Sponsored by the English department and the Learning Associates Program, which enables faculty in the humanities and social sciences to bring outside scholars and experts to campus, the event is open to the public at no charge. For more information, please call 207-786-8294.
Alexander previously visited Bates in 2005. During this week’s visit, she will meet informally with students in courses on lyric poetry and on Asian American women writers, filmmakers and critics. Bringing her to campus is English professor Lavina Dhingra, who has published scholarly essays about, and an interview with, Alexander.
In her latest book, Poetics of Dislocation (2009), part of the award-winning Poets on Poetry series from the University of Michigan Press, Alexander looks at the creative process in herself and other writers. She discusses what it means to come to America as an adult to write poetry, and her place (and the places of others) in the collection of cultures in this country.

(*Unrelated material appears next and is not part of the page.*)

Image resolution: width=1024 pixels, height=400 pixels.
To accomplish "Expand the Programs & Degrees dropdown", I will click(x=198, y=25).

Alexander was born in Allahabad, India, and grew up in India and Sudan. She moved to England to study at age 18, and now lives in New York, where she is University Distinguished Professor of English at Hunter College and the Graduate Center at the City University of New York.
Along the way, she studied and did research at universities ranging from the University of Khartoum to the Sorbonne, from Brown to Columbia, from Kerala University to the National University of Singapore. Much of her work is concerned with migration and its impact on the writer’s subjectivity, and with the sometimes-violent events that compel people to cross borders.
She has published six volumes of poetry, including Illiterate Heart (2002), which won the PEN Open Book Award; Raw Silk (2004); and Quickly Changing River (2008; all published by Northwestern University Press). Her memoir “Fault Lines” (Feminist Press, 2003) was named one of Publishers Weekly’s Best Books. Her prose also includes two novels, Nampally Road (Mercury House, 1991) and Manhattan Music (Mercury House, 1997).
Alexander has received fellowships from the John Simon Guggenheim Foundation, Fulbright Foundation, Rockefeller Foundation, the Arts Council of England, the National Endowment for the Humanities and the American Council of Learned Societies. She received the 2009 Distinguished Achievement Award in Literature from the South Asian Literary Association, an organization allied to the Modern Language Association, for her contributions to American literature.